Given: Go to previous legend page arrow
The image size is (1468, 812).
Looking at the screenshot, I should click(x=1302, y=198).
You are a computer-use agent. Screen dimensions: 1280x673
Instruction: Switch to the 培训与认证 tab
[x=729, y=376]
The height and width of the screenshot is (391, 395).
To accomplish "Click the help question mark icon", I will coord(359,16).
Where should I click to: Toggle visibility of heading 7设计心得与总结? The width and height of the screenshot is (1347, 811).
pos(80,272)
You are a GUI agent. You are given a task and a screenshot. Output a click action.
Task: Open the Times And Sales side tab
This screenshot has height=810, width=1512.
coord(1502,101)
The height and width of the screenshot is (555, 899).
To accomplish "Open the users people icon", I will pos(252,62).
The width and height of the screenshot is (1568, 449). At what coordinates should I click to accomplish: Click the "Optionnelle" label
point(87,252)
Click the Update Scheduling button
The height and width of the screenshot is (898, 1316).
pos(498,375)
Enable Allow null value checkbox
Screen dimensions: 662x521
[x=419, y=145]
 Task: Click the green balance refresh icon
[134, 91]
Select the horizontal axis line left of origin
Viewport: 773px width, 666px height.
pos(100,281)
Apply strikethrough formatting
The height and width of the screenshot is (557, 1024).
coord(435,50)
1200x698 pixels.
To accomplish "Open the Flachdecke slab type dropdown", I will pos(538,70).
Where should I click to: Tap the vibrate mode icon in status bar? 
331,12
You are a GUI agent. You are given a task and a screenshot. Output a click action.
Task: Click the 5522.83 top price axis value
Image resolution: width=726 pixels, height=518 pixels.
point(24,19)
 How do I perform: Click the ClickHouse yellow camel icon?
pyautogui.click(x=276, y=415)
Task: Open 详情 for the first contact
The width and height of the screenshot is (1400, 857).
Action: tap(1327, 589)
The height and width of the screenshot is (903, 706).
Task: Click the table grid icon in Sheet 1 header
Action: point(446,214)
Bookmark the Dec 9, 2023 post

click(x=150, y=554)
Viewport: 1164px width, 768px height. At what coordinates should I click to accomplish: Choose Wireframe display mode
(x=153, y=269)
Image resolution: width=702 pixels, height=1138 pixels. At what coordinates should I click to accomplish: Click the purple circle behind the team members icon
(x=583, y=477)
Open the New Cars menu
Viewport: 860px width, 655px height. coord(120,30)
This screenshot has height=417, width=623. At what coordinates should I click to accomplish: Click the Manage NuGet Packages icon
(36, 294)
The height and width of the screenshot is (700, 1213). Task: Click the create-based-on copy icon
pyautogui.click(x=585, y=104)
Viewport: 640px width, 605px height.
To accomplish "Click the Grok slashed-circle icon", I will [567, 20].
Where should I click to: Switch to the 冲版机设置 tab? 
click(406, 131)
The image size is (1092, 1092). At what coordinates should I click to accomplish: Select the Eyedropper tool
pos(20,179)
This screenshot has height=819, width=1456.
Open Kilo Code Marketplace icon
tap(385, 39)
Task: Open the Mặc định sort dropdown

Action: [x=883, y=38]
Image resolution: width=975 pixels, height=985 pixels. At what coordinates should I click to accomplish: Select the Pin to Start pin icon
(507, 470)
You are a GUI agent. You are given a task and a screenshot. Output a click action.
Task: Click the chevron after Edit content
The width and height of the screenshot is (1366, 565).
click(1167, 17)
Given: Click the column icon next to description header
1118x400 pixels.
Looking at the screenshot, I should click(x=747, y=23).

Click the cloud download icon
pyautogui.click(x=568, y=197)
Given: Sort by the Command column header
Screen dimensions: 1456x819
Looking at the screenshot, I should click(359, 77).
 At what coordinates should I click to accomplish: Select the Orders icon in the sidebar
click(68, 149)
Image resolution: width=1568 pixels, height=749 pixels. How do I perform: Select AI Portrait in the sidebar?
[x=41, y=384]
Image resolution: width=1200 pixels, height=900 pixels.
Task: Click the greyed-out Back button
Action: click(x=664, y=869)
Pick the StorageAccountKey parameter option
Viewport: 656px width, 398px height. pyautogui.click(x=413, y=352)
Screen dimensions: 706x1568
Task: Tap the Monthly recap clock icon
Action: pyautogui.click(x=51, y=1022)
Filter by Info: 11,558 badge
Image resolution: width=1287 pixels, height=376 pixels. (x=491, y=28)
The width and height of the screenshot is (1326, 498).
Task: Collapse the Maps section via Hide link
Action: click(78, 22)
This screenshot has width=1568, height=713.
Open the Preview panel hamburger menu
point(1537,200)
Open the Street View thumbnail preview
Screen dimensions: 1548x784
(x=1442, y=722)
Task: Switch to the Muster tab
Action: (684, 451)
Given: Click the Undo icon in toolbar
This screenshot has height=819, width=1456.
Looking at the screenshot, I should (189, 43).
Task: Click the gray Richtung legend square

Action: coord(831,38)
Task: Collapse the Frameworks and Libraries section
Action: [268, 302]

> JOB: Reproduce the entries above verbatim, line for line, from the first to the last.

> WRITTEN ANSWER:
Given: Go to previous legend page arrow
The image size is (1468, 812).
Looking at the screenshot, I should click(x=1302, y=198).
You are a computer-use agent. Screen dimensions: 1280x673
Instruction: Switch to the 培训与认证 tab
[x=729, y=376]
The height and width of the screenshot is (391, 395).
To accomplish "Click the help question mark icon", I will coord(359,16).
Where should I click to: Toggle visibility of heading 7设计心得与总结? The width and height of the screenshot is (1347, 811).
pos(80,272)
You are a GUI agent. You are given a task and a screenshot. Output a click action.
Task: Open the Times And Sales side tab
This screenshot has height=810, width=1512.
coord(1502,101)
The height and width of the screenshot is (555, 899).
To accomplish "Open the users people icon", I will pos(252,62).
The width and height of the screenshot is (1568, 449). At what coordinates should I click to accomplish: Click the "Optionnelle" label
point(87,252)
Click the Update Scheduling button
The height and width of the screenshot is (898, 1316).
pos(498,375)
Enable Allow null value checkbox
Screen dimensions: 662x521
[x=419, y=145]
 Task: Click the green balance refresh icon
[134, 91]
Select the horizontal axis line left of origin
Viewport: 773px width, 666px height.
pos(100,281)
Apply strikethrough formatting
The height and width of the screenshot is (557, 1024).
coord(435,50)
1200x698 pixels.
To accomplish "Open the Flachdecke slab type dropdown", I will pos(538,70).
Where should I click to: Tap the vibrate mode icon in status bar? 
331,12
You are a GUI agent. You are given a task and a screenshot. Output a click action.
Task: Click the 5522.83 top price axis value
Image resolution: width=726 pixels, height=518 pixels.
point(24,19)
 How do I perform: Click the ClickHouse yellow camel icon?
pyautogui.click(x=276, y=415)
Task: Open 详情 for the first contact
The width and height of the screenshot is (1400, 857).
Action: tap(1327, 589)
The height and width of the screenshot is (903, 706).
Task: Click the table grid icon in Sheet 1 header
Action: point(446,214)
Bookmark the Dec 9, 2023 post

click(x=150, y=554)
Viewport: 1164px width, 768px height. At what coordinates should I click to accomplish: Choose Wireframe display mode
(x=153, y=269)
Image resolution: width=702 pixels, height=1138 pixels. At what coordinates should I click to accomplish: Click the purple circle behind the team members icon
(x=583, y=477)
Open the New Cars menu
Viewport: 860px width, 655px height. coord(120,30)
This screenshot has height=417, width=623. At what coordinates should I click to accomplish: Click the Manage NuGet Packages icon
(36, 294)
The height and width of the screenshot is (700, 1213). Task: Click the create-based-on copy icon
pyautogui.click(x=585, y=104)
Viewport: 640px width, 605px height.
To accomplish "Click the Grok slashed-circle icon", I will [567, 20].
Where should I click to: Switch to the 冲版机设置 tab? 
click(406, 131)
The image size is (1092, 1092). At what coordinates should I click to accomplish: Select the Eyedropper tool
pos(20,179)
This screenshot has height=819, width=1456.
Open Kilo Code Marketplace icon
tap(385, 39)
Task: Open the Mặc định sort dropdown

Action: [x=883, y=38]
Image resolution: width=975 pixels, height=985 pixels. At what coordinates should I click to accomplish: Select the Pin to Start pin icon
(507, 470)
You are a GUI agent. You are given a task and a screenshot. Output a click action.
Task: Click the chevron after Edit content
The width and height of the screenshot is (1366, 565).
click(1167, 17)
Given: Click the column icon next to description header
1118x400 pixels.
Looking at the screenshot, I should click(x=747, y=23).

Click the cloud download icon
pyautogui.click(x=568, y=197)
Given: Sort by the Command column header
Screen dimensions: 1456x819
Looking at the screenshot, I should click(359, 77).
 At what coordinates should I click to accomplish: Select the Orders icon in the sidebar
click(68, 149)
Image resolution: width=1568 pixels, height=749 pixels. How do I perform: Select AI Portrait in the sidebar?
[x=41, y=384]
Image resolution: width=1200 pixels, height=900 pixels.
Task: Click the greyed-out Back button
Action: click(x=664, y=869)
Pick the StorageAccountKey parameter option
Viewport: 656px width, 398px height. pyautogui.click(x=413, y=352)
Screen dimensions: 706x1568
Task: Tap the Monthly recap clock icon
Action: pyautogui.click(x=51, y=1022)
Filter by Info: 11,558 badge
Image resolution: width=1287 pixels, height=376 pixels. (x=491, y=28)
The width and height of the screenshot is (1326, 498).
Task: Collapse the Maps section via Hide link
Action: click(78, 22)
This screenshot has width=1568, height=713.
Open the Preview panel hamburger menu
point(1537,200)
Open the Street View thumbnail preview
Screen dimensions: 1548x784
(x=1442, y=722)
Task: Switch to the Muster tab
Action: (684, 451)
Given: Click the Undo icon in toolbar
This screenshot has height=819, width=1456.
Looking at the screenshot, I should (189, 43).
Task: Click the gray Richtung legend square

Action: coord(831,38)
Task: Collapse the Frameworks and Libraries section
Action: [268, 302]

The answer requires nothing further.